How neighboring nations make use of history for their co-existence
It is remarkable that Agnieszka Holland, a director from Poland, was the first to make a non-documentary film based on the story of Jan Palach, a Czech student who committed suicide by self-immolation in a protest against the Prague Spring (the HBO mini-series Burning Bush, 2013). Tellingly, the script writer and producer of the film were very young – not yet 30. They and their audience seem to be mouthing the same question, “What was it really like?”. In this volume of Visegrad Insight we look at how this new generation seeks out such knowledge.
Memories of Cold War imprisonment are already beginning to show signs of wear. Until recently, contemporary graduates in the region were deprived of access to unbiased history teaching about this past. History curricula usually ended with the trauma of the Holocaust. Teachers were therefore released from the difficult task of explaining the world of their own youth, leaving politicians to fight over the meaning of the recent past. But new education reforms have brought further challenges. How to teach about friends and enemies in a shared Europe?
History textbooks are controlled by the state everywhere in the world. History is an extension of official ideology (democratic or authoritarian) that is designed to shape common memory about the past and serve as the root of collective identification. Whether we are speaking about the memory of speeches by Martin Luther that demand social equality or Jan Palach’s deed in the name of freedom, all such events are inscribed in history textbooks to define who we are. Hardly anyone questions the political significance of history, but few are interested in its significance in light of Visegrad cooperation.

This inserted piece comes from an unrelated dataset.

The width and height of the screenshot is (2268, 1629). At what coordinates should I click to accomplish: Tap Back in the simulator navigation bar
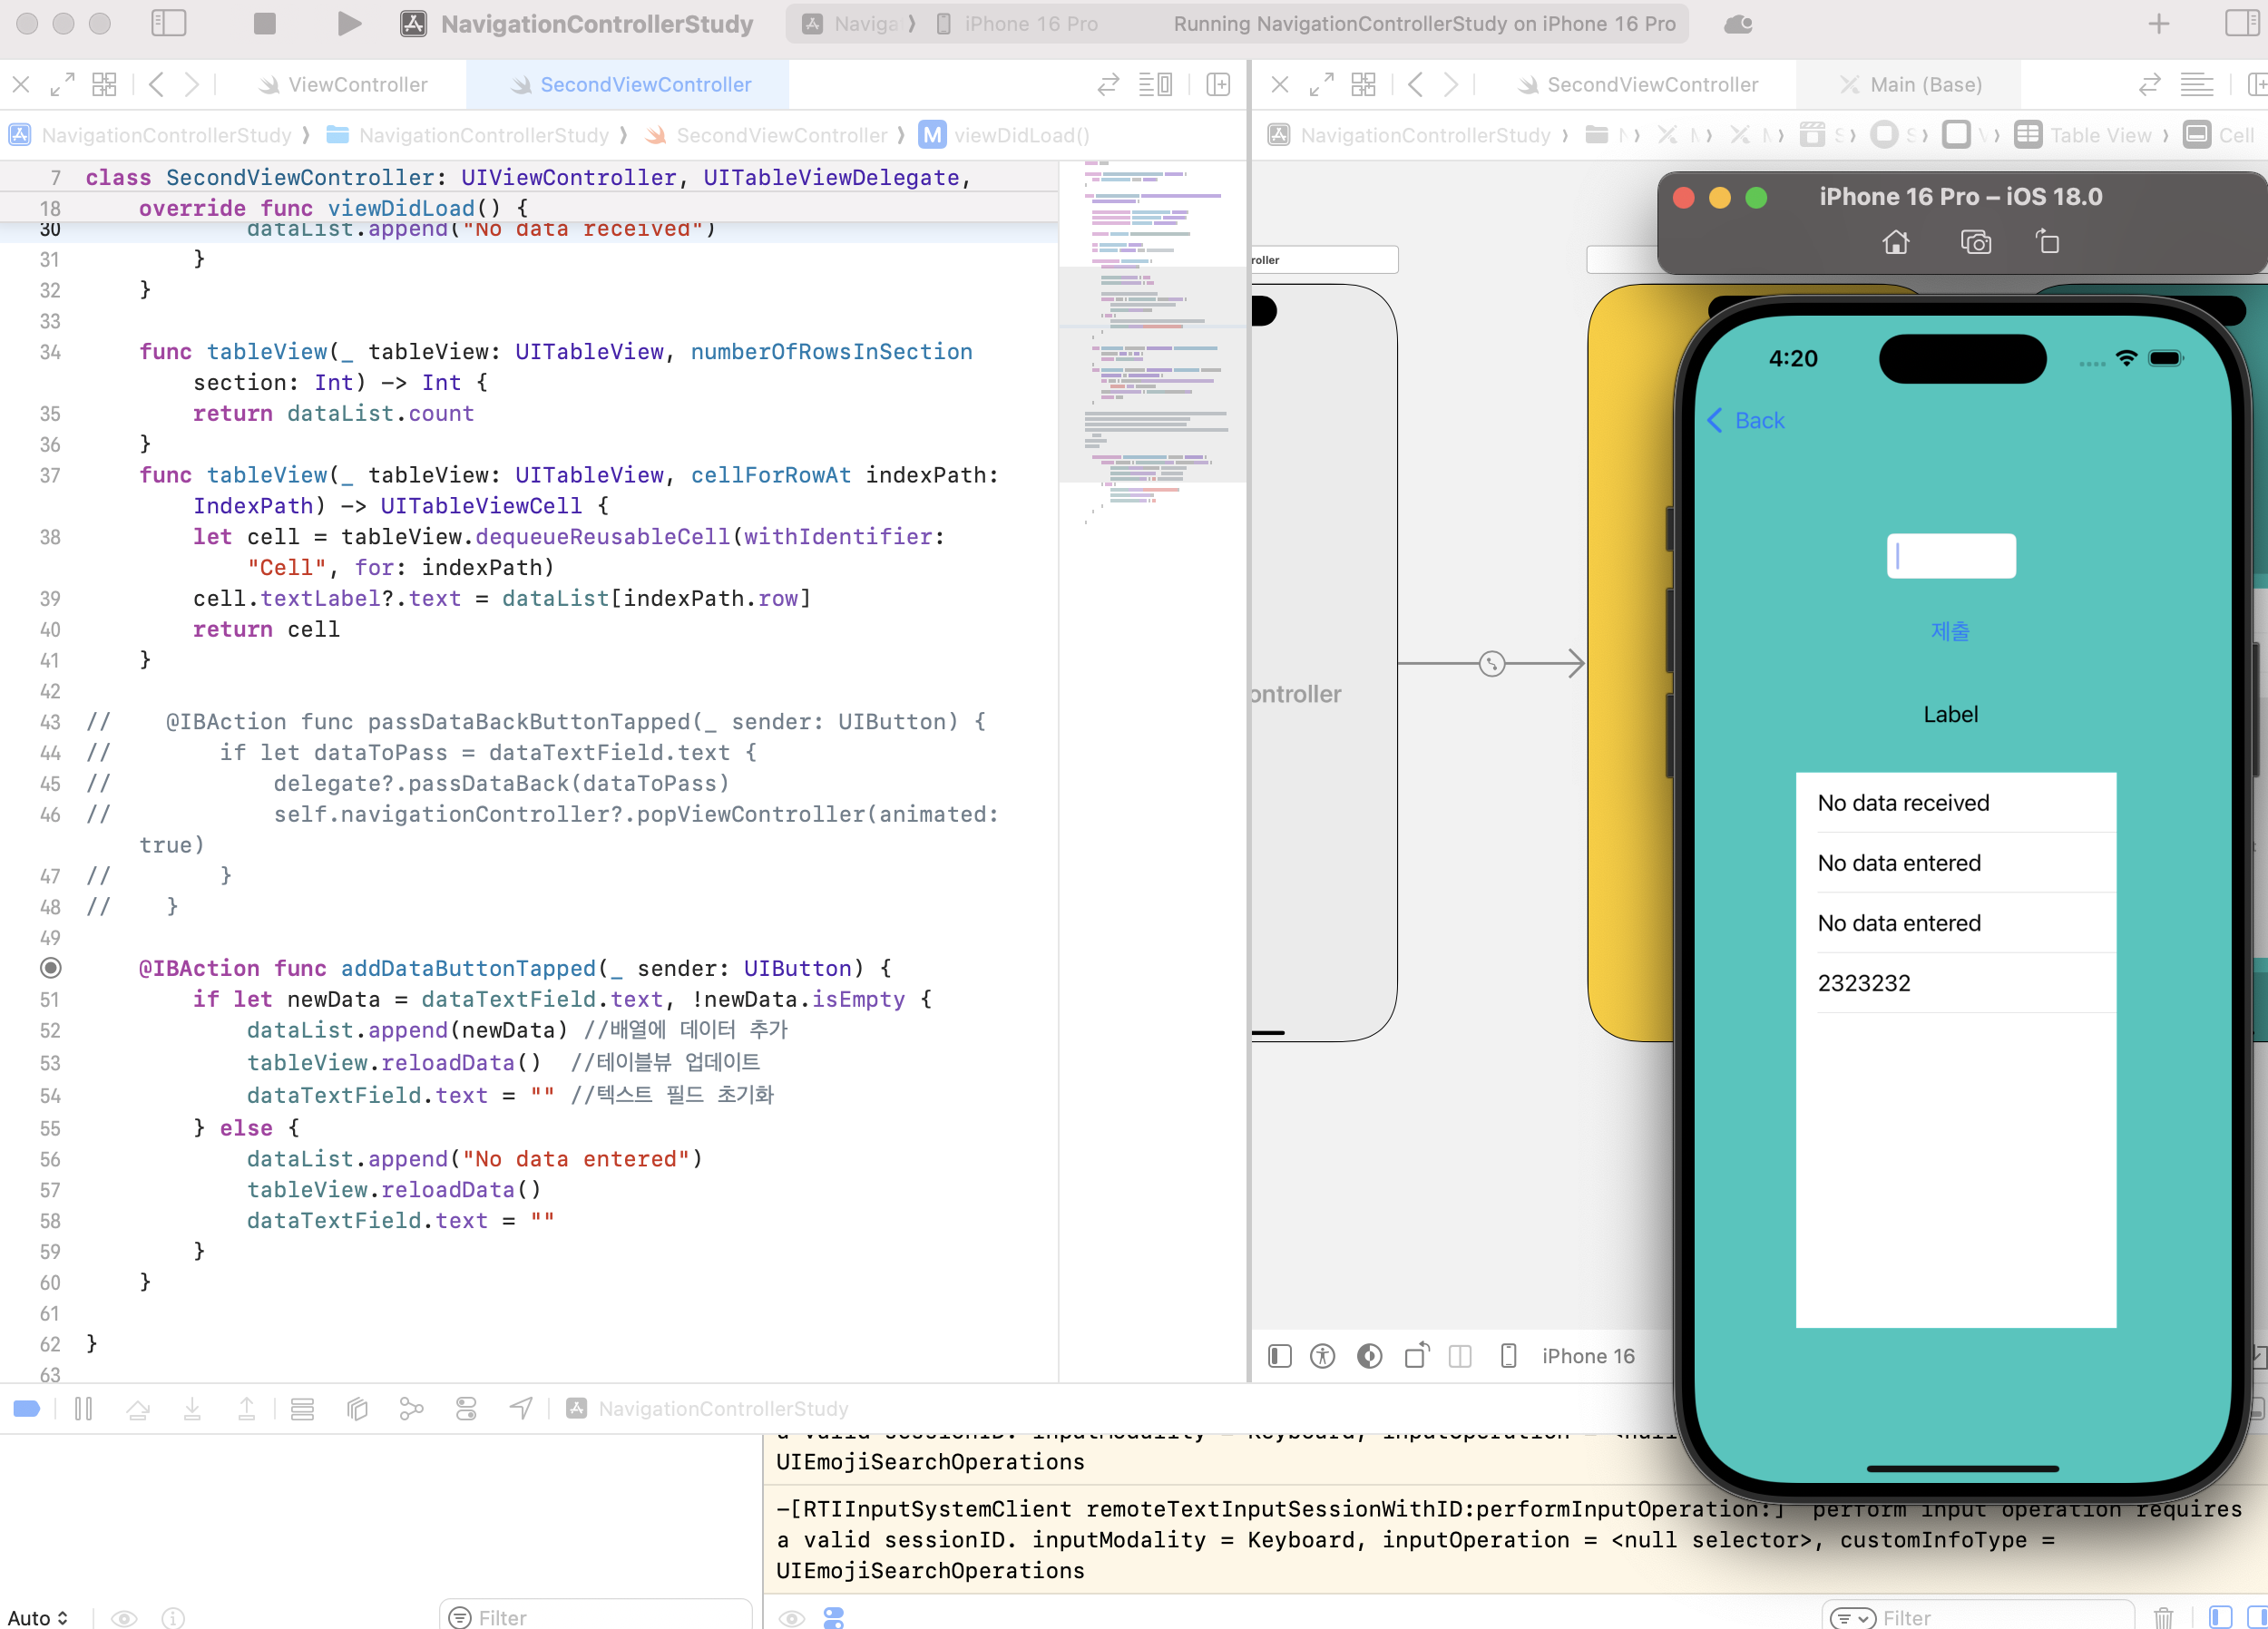[x=1745, y=420]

We therefore look beyond hero-enemy narratives to bring attention to how neighboring nations make use of history for their co-existence. We report on changes in history education, on the politics of memory and on the economies behind it all. The problems and promises associated with common history textbooks are also explored. Can we expect a common Visegrad history textbook in the future? This issue of Visegrad Insight asks what possibilities rest on the as-yet-unseen horizon.